Meu objetivo era prático: ter uma profissão, construir uma família. Mas logo percebi que minha vocação estava em algo mais amplo. Atuei como auditor, coordenador de equipes e consultor tributário. Em 1998, me tornei gerente de tributos em uma multinacional. Nesse mesmo ano, iniciei a faculdade de Direito e, aos sábados, cursava a especialização em Direito Tributário no IBET/IBDT.
Formei-me em Direito no fim de 2002 e, embora não tivesse um diploma em uma faculdade “de primeira linha” nem fluência em inglês, possuía algo que o mercado começava a valorizar: experiência real, conhecimento contábil e paixão pela tributação.
Quando Gladwell fala sobre as “10 mil horas” necessárias para atingir a excelência em qualquer área, eu me reconheço. Estudei com afinco, lecionei, escrevi artigos, participei de debates, mergulhei fundo em cada nuance da legislação tributária. Minha rotina era regida por esse ciclo de estudo e aplicação. A paixão pelo que fazia era o combustível. A obsessão pela matéria, pelo detalhe, pelo entendimento profundo da norma, foi o que me fez consolidar uma base sólida e respeitada.
II – Oportunidades, Timing e a Criação da APET
Minha entrada no Direito Tributário coincidiu com um momento de efervescência na área. O sistema tributário brasileiro já era caótico e demandava especialistas preparados. Eu estava pronto. O mercado estava aberto. A interseção entre preparo e oportunidade criou as condições ideais para minha ascensão.

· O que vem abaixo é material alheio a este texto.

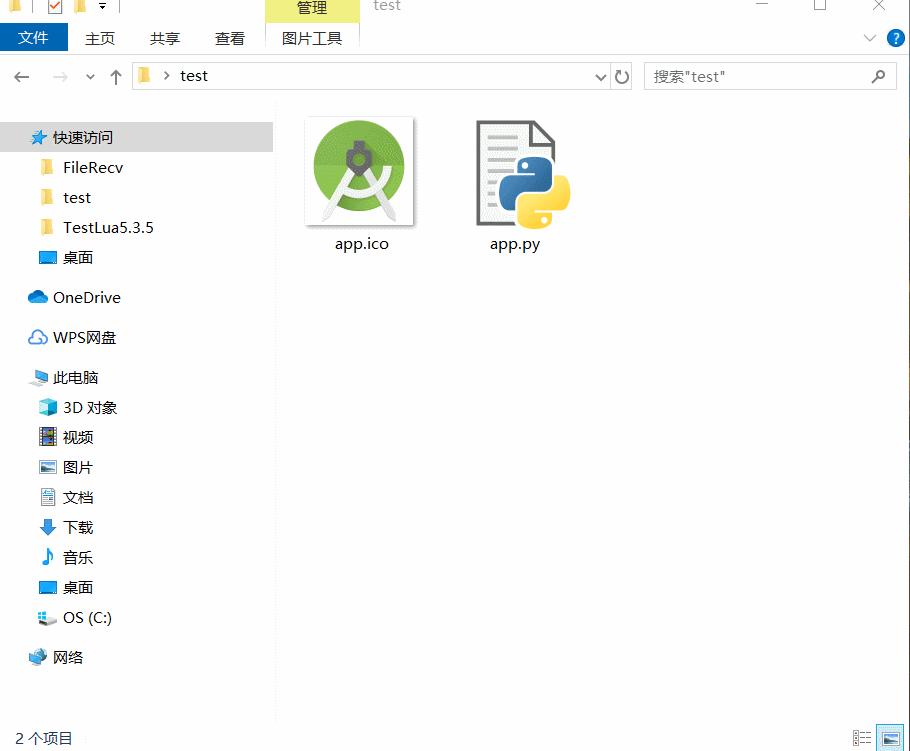
Task: Expand the recent locations dropdown
Action: click(90, 77)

Li com interesse a história de Joe Flom no livro de Gladwell, o advogado norte Americano que prosperou ao apostar em fusões e aquisições antes que se tornassem o epicentro do direito empresarial.
Havia ali um paralelismo com a minha escolha profissional. Não basta trabalhar duro; é preciso escolher o terreno certo para plantar.
Durante minha especialização, percebi o preconceito que muitos juristas tinham com profissionais de formação contábil. Comentários como “isso é coisa de contador” eram comuns sempre que um argumento contábil surgia nos debates.
Diante dessa realidade, surgiu a ideia de criar um espaço de debate técnico, livre de preconceitos e academicismos excludentes. Assim nasceu, em 2003, a APET — Associação Paulista de Estudos Tributários.
Desde então, promovemos centenas de eventos, simpósios e encontros que ajudaram a formar uma nova geração de tributaristas. Esse passo, que nasceu como reação, transformou-se em projeto coletivo de impacto, fortalecendo não apenas minha carreira, mas o próprio campo do Direito Tributário no Brasil.
III – Sucesso com Consciência e Responsabilidade
O livro Fora de Série trouxe uma chave de leitura poderosa. O sucesso é multifatorial. Ele não é só fruto de esforço individual, mas também de condições externas, culturais, históricas e familiares.
Gladwell não tira o mérito dos vitoriosos; ele o humaniza. Entender isso me fez mais grato, mais consciente e, principalmente, mais comprometido em abrir caminhos para outros. Perceber os fatores que me beneficiaram me fez enxergar os obstáculos que outros ainda enfrentam.
Continuo acreditando na força do trabalho duro, da dedicação e da disciplina. Mas também digo aos jovens: observem o contexto, busquem suas oportunidades. Criem conexões. Estejam prontos quando a porta se abrir.
Sejam obsessivos, sim. Mas também sejam estrategistas. Cultivem relações, publiquem, participem de instituições. O sucesso é uma construção coletiva, com base individual. Minha história é feita de obstinação, mas também de boas circunstâncias. Tive paixão pelo que faço, apoio da família, acesso a bons cursos e professores, e entrei no mercado no momento certo. Nada disso anula o esforço.
Mas tudo isso mostra que o sucesso não é uma linha reta. A leitura de Fora de Série foi um divisor de águas. Fez com que eu valorizasse ainda mais minha trajetória e entendesse, com clareza, o tamanho da responsabilidade que é inspirar outros.
Por isso, reitero: leia esse livro. E, acima de tudo, reflita sobre a sua própria história. Talvez você descubra que é muito mais “fora de série” do que imagina.